Communiqué Confédération paysanne – 15 avril 2021

L’ensemble des collèges de l’interprofession Val’hor acte l’accord interprofessionnel de la filière du végétal et du paysage. Ce «5e accord a pour objectif la poursuite et l’engagement d’actions collectives ainsi que leur financement pour la valorisation des produits et des métiers». Val’hor va demander son «extension à (…) tout opérateur économique exerçant une activité, à titre principal ou accessoire, dans le secteur des végétaux d’ornement issus de l’horticulture et des pépinières ou dans le secteur du paysage». 

Communiqué Val’hor – 15 avril 2021

La fédération CGT Santé-Sociaux juge insuffisantes les propositions du ministre de la Santé sur les augmentations de salaires.

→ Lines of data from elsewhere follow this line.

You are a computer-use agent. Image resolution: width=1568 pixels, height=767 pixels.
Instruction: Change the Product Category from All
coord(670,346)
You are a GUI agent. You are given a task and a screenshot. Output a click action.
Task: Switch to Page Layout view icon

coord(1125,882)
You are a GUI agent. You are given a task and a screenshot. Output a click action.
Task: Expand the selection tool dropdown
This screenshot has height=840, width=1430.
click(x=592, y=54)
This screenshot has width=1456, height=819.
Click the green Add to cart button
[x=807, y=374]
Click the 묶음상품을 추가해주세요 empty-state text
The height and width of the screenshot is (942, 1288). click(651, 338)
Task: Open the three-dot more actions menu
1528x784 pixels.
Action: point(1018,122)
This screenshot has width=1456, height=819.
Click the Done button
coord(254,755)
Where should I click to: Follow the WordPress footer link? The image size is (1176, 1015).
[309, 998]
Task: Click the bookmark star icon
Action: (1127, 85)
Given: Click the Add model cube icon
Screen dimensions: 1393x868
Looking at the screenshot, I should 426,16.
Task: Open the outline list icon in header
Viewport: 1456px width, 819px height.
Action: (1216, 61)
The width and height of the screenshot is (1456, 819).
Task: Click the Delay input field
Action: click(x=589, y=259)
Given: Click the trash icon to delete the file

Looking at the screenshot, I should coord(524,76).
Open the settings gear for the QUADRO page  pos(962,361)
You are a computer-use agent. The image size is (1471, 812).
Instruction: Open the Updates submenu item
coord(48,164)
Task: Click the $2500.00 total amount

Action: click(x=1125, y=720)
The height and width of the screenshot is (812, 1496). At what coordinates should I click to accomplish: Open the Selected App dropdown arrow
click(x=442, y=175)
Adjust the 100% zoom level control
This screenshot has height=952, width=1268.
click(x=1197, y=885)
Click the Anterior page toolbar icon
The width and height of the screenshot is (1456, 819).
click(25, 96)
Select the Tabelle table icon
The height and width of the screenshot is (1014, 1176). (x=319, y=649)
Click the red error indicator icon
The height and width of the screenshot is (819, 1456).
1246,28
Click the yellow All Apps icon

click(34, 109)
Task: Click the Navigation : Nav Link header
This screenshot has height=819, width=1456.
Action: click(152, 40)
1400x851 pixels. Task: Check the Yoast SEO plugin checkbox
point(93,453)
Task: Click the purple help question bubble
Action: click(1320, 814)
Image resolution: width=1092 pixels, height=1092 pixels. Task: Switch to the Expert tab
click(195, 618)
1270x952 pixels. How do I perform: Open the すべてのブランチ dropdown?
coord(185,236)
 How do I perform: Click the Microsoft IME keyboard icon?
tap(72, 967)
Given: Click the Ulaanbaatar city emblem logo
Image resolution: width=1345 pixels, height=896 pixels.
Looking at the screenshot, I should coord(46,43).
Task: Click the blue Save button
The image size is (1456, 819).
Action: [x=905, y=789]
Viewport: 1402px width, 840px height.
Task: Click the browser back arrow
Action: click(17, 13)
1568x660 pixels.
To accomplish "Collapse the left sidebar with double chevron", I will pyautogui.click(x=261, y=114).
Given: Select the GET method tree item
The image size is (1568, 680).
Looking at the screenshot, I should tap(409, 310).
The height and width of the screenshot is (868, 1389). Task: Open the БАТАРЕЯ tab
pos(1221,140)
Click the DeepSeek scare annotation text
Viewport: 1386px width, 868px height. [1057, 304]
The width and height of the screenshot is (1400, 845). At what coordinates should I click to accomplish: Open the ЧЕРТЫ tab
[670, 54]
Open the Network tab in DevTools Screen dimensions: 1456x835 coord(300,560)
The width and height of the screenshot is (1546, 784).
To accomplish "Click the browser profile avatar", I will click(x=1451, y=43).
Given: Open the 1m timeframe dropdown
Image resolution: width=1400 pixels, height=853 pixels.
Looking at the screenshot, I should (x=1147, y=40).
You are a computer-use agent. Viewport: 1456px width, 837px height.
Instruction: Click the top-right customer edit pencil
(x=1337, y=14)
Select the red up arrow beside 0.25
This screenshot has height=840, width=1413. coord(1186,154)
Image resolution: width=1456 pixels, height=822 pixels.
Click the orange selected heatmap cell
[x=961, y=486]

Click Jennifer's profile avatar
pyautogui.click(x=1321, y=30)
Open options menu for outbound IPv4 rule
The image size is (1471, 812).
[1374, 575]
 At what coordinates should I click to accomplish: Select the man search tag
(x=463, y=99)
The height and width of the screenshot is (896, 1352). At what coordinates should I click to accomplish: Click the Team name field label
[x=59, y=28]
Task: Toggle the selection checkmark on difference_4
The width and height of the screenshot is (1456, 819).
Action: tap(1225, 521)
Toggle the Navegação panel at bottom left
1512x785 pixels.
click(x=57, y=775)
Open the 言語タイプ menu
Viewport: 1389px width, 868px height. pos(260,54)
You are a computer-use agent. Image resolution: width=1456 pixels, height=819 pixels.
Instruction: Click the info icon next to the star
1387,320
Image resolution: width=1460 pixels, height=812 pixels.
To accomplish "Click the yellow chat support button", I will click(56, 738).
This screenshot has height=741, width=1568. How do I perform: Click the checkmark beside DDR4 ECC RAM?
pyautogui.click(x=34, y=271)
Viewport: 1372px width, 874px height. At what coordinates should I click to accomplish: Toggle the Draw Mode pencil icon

Le syndicat s’en réfère aux annonces du ministre lors d’un comité de suivi du «Ségur» (12 avril 2021). S’il considère que «les revalorisations (…) sont toujours bonnes à prendre», il n’en reste pas moins insatisfait du refus du Gouvernement de «l'augmentation du point indiciaire gelé depuis 12 ans» ainsi que d’une exclusion de «toute une partie des collègues des établissements autonomes»de la mesure d’augmentation. En outre l’UFIMCT-CGT estime que «la création de lits éphémères et temporaires (…) ne répond en rien (au-NDLR) besoin de santé de la population». 

Communiqué UFMICT-CGT – 15  avril 2021

Le syndicat d’employeurs du bâtiment met en ligne un site internet dédié à l’accompagnement des entreprises dans une démarche de responsabilité sociétale et environnementale. Baptisée «Bâtisseur responsable», la plateforme numérique permet de «s’autoévaluer sur les grandes thématiques de la RSE» et de bénéficier d’outils «pratiques et conseils» pour s’améliorer; «d’éditer un rapport RSE, généré automatiquement en fonction des réponses apportées».